# vfs.usermount=1



## Anonymous (Feb 1, 2009)

Hi!

I have in sysctl.conf vfs.usermount=1 and I have that is enough for user to mount cdrom.
In the devfs.conf I have 0666 permissions and user could use K3b but for mount cdrom doesn't work:


```
mount -t cd9660 /dev/cdrom /cdrom
mount_cd9660: /dev/cdrom: Operation not permitted
```

Thanks in advance.


----------



## ale (Feb 1, 2009)

The user must be the owner of the mountpoint.
Yout can try `$ mkdir ~/cdrom` and then `$ mount -t cd9660 /dev/acd0 ~/cdrom`


----------



## Pushrod (Feb 1, 2009)

I wish there was vfs.usermount=2 which would mean that anyone can do whatever to it.
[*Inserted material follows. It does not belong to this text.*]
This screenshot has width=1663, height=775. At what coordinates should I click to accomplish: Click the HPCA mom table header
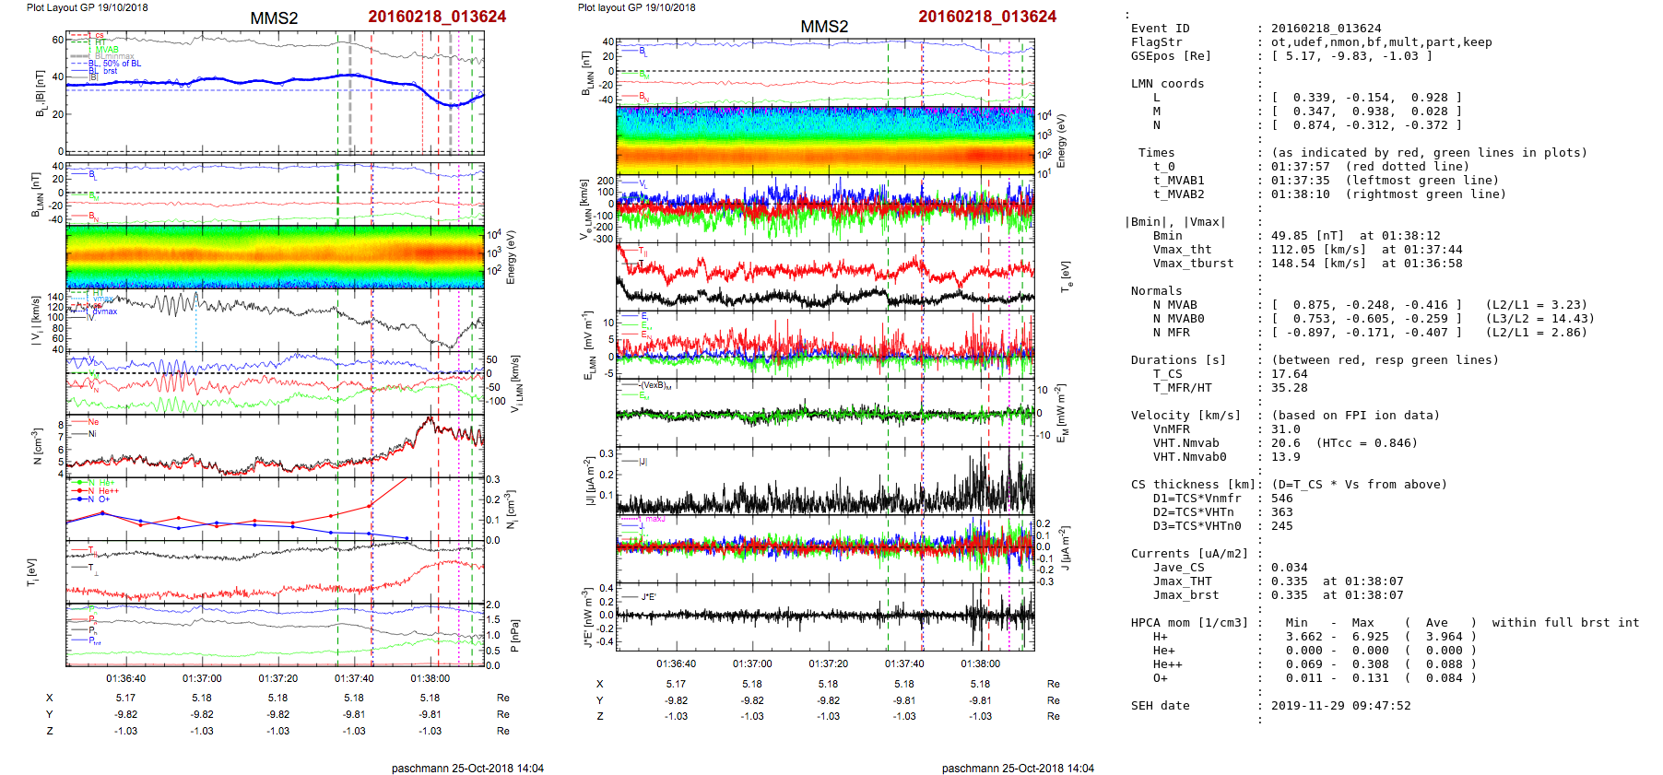point(1189,623)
It would make sense for usb sticks and cdroms etc in desktop systems.


----------



## ale (Feb 1, 2009)

This should be the default in ms windows


----------



## graudeejs (Feb 2, 2009)

http://www.freebsd.org/doc/en_US.ISO8859-1/books/handbook/usb-disks.html


----------



## Anonymous (Feb 2, 2009)

ale said:
			
		

> The user must be the owner of the mountpoint.
> Yout can try `$ mkdir ~/cdrom` and then `$ mount -t cd9660 /dev/acd0 ~/cdrom`



Thank you very much.


----------